NHK大河ドラマ「八重の桜」の舞台、会津。山本八重も愛(め)でた会津の桜は、時代を超えて人々を魅了する。写真家の堀内孝氏が会津の名桜をめぐった日を振り返る。

*  *  *

 会津の桜がずっと気になっていた。数年前から福島県の桜を訪ね始め、今度こそは会津の桜を撮りに行こうと思っていた矢先に東日本大震災が起きた。それからl年が過ぎた昨年4月。私はようやく会津に向かった。

 まず訪ねたのは白虎隊自刃の地、飯盛山の近くにある「石部桜」だ。会津五桜のひとつに数えられ、樹齢は約600年。枝張り19メートルのエドヒガンザクラは、朝日を受け、真っ白な花びらを神々しく輝かせていた。風評被害で観光客が減っていると聞いていたが、県内のみならず、県外からも多くの人が訪れていた。

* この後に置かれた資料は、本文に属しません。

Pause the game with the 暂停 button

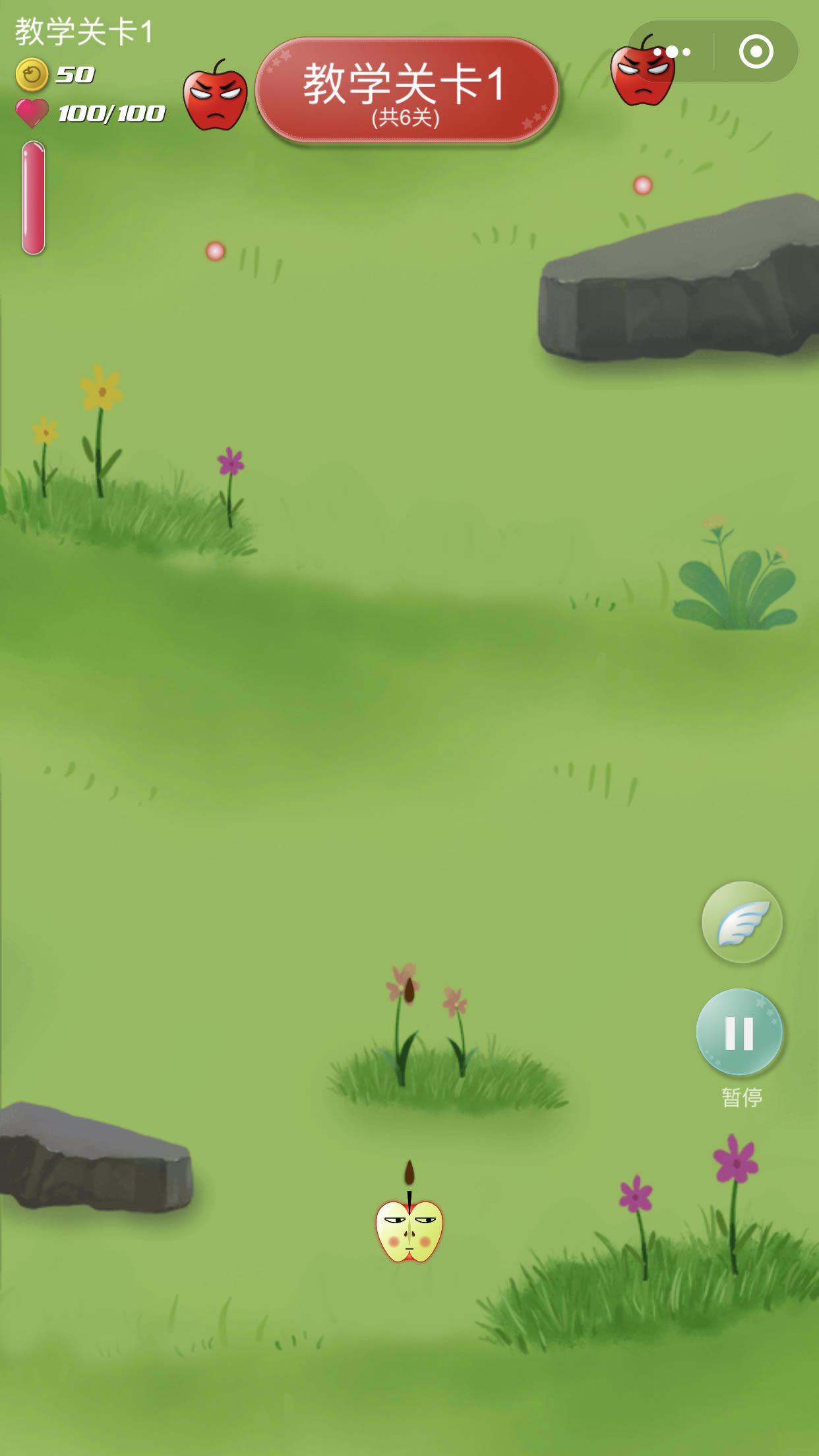[x=739, y=1033]
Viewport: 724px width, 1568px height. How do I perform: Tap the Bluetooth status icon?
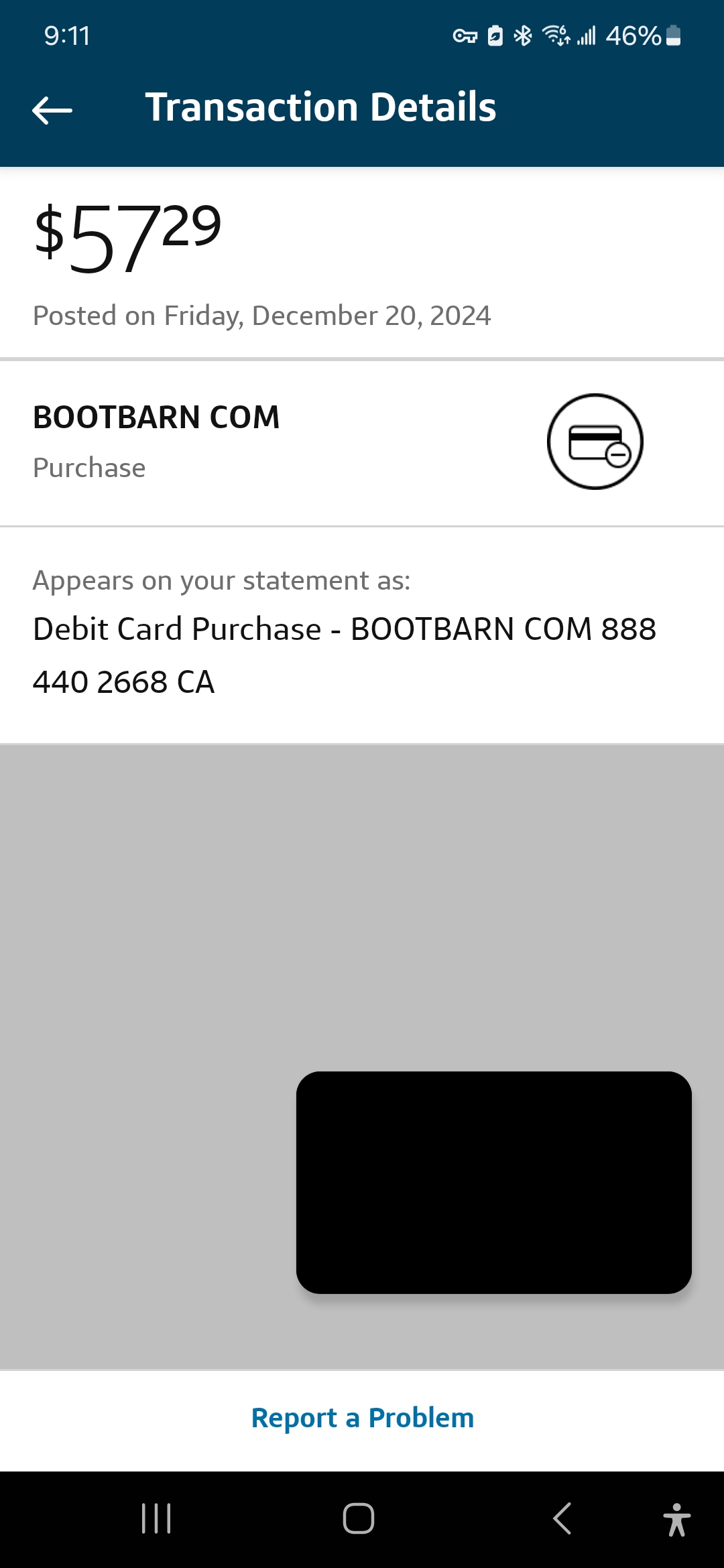pyautogui.click(x=524, y=37)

 千本もの桜が城内に咲く鶴ヶ城に立ち寄り、次は会津美里町へ向かった。移動中の車からは、原発事故で楢葉町から避難してきた人たちの住む仮設住宅が見えた。会津若松市を中心とする一帯には、今なお多くの原発被害者が避難生活を余儀なくされているという。そこに咲く桜は、一筋の希望となっているのかもしれない。